Mais le retournement du gouvernement espagnol – dénoncé par l’opposition et aussi par Podemos partenaire du PSOE dans l’exécutif – aura nécessairement des conséquences lourdes sur l’avenir de la coopération énergétique entre Alger et Madrid. Les responsables espagnols, pour atténuer l’impact de leur virage, ont agité en direction d’Alger la perspective censée être alléchante d’être, via le «hub » espagnol, une alternative au gaz russe. Une perspective qui permettrait ainsi à Madrid de gagner sur tous les tableaux. Mais le retournement honteux de Pedro Sanchez qui suscite de vives polémiques en Espagne – le ministre des affaires étrangères espagnol doit s’expliquer aujourd’hui devant la commission des affaires étrangères du congères espagnol – ne sera pas de nature à inciter Alger à jouer la carte gazière avec Madrid.
L’option italienne
D’autant qu’il existe une alternative italienne concrète comme porte d’entrée du gaz algérien vers l’Europe. Avec la crise en Ukraine et face à la volonté de l’Europe de mettre fin à sa dépendance avec la Russie, Madrid et Rome sont en concurrence pour être la porte d’entrée du gaz en direction des pays européens du nord. Entre Madrid et Rome, le choix est ainsi pratiquement fait D’autant que des sources officielles italiennes ont assuré au journal espagnol El Mundo que le gouvernement italien reste sur sa position exprimée en novembre par le président italien, Sergio Mattarela dans un entretien au journal El Moudjahid. «Nous soutenons le rôle de l’Algérie et son attachement au cadre onusien sur le Sahara occidental » avait notamment déclaré le président italien.

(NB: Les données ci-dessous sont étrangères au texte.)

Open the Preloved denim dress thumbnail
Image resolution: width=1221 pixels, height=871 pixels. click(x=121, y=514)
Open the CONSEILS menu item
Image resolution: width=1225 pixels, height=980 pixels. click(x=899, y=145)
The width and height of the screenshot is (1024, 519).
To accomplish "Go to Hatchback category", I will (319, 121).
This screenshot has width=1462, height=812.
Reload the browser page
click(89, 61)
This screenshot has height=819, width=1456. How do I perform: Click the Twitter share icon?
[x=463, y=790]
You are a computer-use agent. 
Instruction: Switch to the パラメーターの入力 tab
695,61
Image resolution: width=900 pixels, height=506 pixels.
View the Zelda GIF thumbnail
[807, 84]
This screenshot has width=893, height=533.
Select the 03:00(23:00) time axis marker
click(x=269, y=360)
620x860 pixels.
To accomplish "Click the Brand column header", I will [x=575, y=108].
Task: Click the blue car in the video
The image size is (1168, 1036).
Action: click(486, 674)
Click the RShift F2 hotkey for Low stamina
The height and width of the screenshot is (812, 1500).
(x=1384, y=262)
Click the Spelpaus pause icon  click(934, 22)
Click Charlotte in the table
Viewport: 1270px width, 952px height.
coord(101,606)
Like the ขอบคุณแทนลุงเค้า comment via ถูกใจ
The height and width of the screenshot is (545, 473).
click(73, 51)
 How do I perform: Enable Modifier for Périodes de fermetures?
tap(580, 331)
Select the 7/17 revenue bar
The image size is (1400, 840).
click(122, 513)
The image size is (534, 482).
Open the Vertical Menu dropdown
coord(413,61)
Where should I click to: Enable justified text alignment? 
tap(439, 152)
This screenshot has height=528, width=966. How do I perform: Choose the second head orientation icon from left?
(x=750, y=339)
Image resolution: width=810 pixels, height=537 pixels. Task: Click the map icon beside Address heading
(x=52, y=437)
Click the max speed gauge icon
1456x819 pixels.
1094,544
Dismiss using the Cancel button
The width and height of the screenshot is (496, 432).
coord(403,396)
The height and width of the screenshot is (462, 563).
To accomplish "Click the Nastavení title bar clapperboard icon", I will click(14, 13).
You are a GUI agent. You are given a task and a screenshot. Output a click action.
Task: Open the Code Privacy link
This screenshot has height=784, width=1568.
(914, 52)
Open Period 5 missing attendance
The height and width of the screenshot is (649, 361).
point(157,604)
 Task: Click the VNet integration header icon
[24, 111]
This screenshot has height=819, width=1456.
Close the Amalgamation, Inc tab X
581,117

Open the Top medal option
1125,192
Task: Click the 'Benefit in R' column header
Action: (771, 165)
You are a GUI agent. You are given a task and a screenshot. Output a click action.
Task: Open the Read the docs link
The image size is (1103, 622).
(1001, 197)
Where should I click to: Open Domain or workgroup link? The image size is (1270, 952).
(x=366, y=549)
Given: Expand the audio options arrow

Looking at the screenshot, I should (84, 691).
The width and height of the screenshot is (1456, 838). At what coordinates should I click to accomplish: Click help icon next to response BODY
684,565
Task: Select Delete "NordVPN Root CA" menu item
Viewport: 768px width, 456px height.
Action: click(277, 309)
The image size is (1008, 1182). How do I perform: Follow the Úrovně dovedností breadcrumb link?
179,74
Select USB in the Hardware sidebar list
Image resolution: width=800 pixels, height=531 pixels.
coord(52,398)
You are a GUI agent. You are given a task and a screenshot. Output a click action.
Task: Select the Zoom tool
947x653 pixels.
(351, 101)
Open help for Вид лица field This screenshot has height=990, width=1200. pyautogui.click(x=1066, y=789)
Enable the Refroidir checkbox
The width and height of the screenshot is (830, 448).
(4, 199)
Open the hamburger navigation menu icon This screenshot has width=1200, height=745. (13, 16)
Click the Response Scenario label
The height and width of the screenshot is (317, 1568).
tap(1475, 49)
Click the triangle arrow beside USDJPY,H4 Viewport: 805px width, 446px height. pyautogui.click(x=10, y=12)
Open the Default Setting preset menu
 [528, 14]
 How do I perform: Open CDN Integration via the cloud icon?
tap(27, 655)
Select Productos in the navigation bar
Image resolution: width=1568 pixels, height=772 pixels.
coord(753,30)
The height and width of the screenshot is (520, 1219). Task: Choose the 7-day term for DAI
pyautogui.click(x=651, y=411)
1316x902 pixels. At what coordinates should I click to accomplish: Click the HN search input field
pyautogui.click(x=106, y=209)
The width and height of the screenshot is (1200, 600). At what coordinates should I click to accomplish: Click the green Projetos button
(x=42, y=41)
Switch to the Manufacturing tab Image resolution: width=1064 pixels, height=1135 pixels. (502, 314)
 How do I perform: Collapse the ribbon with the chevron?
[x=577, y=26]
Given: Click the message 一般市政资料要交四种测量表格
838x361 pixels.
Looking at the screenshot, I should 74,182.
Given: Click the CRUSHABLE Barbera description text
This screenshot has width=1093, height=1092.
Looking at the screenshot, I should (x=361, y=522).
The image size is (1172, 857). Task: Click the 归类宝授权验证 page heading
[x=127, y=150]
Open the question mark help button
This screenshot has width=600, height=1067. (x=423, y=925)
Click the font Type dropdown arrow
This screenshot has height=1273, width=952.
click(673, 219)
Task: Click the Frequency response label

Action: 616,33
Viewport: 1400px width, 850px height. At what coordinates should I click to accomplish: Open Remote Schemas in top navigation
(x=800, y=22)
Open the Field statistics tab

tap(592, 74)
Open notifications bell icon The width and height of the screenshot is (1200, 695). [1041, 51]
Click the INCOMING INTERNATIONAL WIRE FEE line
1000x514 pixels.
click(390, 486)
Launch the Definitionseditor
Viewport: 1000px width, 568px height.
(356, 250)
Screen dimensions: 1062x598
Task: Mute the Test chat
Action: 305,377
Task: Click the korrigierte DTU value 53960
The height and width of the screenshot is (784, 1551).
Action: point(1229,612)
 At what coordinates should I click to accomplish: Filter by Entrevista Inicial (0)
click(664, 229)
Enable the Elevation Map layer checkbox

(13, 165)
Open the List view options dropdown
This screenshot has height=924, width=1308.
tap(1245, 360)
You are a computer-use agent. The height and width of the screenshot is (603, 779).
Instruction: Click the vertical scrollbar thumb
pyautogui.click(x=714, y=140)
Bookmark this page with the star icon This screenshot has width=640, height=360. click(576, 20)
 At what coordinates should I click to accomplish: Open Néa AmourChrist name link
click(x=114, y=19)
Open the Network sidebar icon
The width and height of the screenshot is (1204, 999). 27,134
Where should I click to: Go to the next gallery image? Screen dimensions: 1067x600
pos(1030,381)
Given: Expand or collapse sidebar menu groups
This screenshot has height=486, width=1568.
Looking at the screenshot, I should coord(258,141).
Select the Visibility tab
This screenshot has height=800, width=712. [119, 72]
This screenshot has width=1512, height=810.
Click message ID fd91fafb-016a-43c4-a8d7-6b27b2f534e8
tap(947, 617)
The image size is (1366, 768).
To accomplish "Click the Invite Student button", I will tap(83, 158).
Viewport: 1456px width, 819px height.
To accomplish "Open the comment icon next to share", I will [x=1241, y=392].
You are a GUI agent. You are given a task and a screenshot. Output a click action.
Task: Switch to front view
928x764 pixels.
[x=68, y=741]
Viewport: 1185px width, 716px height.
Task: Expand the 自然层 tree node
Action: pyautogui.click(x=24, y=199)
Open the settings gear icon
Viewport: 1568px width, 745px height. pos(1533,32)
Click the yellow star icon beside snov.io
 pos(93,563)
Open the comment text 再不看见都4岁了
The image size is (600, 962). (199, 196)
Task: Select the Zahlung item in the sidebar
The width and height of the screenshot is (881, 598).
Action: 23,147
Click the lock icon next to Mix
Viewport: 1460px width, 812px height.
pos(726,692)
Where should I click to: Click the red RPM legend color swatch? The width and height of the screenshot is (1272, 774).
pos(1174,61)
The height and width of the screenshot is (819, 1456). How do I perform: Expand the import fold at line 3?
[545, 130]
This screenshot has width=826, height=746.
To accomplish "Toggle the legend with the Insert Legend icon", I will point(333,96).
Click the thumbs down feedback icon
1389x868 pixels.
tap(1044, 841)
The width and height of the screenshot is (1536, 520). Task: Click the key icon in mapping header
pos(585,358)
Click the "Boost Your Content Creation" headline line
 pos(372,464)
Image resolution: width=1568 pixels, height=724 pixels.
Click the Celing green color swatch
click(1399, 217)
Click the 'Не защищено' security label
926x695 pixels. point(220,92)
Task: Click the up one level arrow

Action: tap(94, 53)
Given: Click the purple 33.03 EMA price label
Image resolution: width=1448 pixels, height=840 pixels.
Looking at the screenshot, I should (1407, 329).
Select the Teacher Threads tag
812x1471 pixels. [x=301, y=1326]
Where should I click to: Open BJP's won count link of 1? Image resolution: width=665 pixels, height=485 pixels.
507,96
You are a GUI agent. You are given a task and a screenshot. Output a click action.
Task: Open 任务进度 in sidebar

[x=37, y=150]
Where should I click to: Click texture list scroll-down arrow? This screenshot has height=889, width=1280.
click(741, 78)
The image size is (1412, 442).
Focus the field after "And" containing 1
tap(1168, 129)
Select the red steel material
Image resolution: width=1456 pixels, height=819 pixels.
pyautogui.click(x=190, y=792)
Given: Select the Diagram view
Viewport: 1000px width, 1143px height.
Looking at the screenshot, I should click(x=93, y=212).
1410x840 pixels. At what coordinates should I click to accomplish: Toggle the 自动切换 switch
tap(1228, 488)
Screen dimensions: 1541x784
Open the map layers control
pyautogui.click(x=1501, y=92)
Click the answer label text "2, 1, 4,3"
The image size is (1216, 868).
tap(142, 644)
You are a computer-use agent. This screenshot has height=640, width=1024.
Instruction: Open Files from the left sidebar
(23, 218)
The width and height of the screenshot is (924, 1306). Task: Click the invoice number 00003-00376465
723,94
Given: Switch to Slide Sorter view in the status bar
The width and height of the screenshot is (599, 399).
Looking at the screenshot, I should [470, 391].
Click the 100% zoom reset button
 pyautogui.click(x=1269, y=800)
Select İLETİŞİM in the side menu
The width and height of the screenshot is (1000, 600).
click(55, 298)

L’option italienne est d’ailleurs confortée par l’annonce dimanche d’une importante découverte de pétrole et de gaz réalisée à Hassi Berkine par Sonatrach et son très vieux partenaire italien ENI.
Alger qui a cessé les livraisons de gaz via le gazoduc Maghreb-Europe (GME) (reliant l’Algérie à l’Espagne via le Maroc) pourrait se contenter de respecter les obligations contractuelles avec les entreprises espagnoles mais sans s’engager pour des développements futurs dans le secteur de l’énergie. Sonatrach envoie déjà via le gazoduc Transmed reliant l’Algérie et l’Italie via la Tunisie exporté 22 Gm3 (milliards de mètres cubes) contre 11 Gm3.
Aznar : une «erreur que nous paierons très cher »
Les signaux ne manquent pas. Le 28 février dernier, le ministre des affaires étrangères italien, Luigi Di Maio, était à Alger, accompagné notamment du PDG du géant énergétique italien Eni, Claudio Descalzi. L’Italie est d’autant plus intéressée qu’elle est dépendante à 45% du gaz russe. Et au-delà de l’issue de la guerre en Ukraine, tous les pays européens seront amenés à réduire à cette dépendance.
En attendant que ce choix stratégique en faveur de l’Italie soit confirmé publiquement, le premier geste serait que Sonatrach fasse valoir rapidement son droit contractuel de revoir les prix du gaz pour 2022, 2023 et 2024 avec le groupe espagnol Naturgy (ex Gas Natural). Même si la ministre espagnole de la transition écologique, Teresa Ribera, note qu’il s’agit d’une affaire entre des entreprises, cela constituera un signal que l’avenir de la coopération énergétique ne sera pas aussi radieux que le souhaite le gouvernement espagnol. L’ancien Premier ministre, José María Aznar, a estimé qu’en s’alignant sur le plan marocain « sans consensus, ni débat parlementaire », le gouvernement de Sanchez a commis « une erreur que nous paierons très cher ».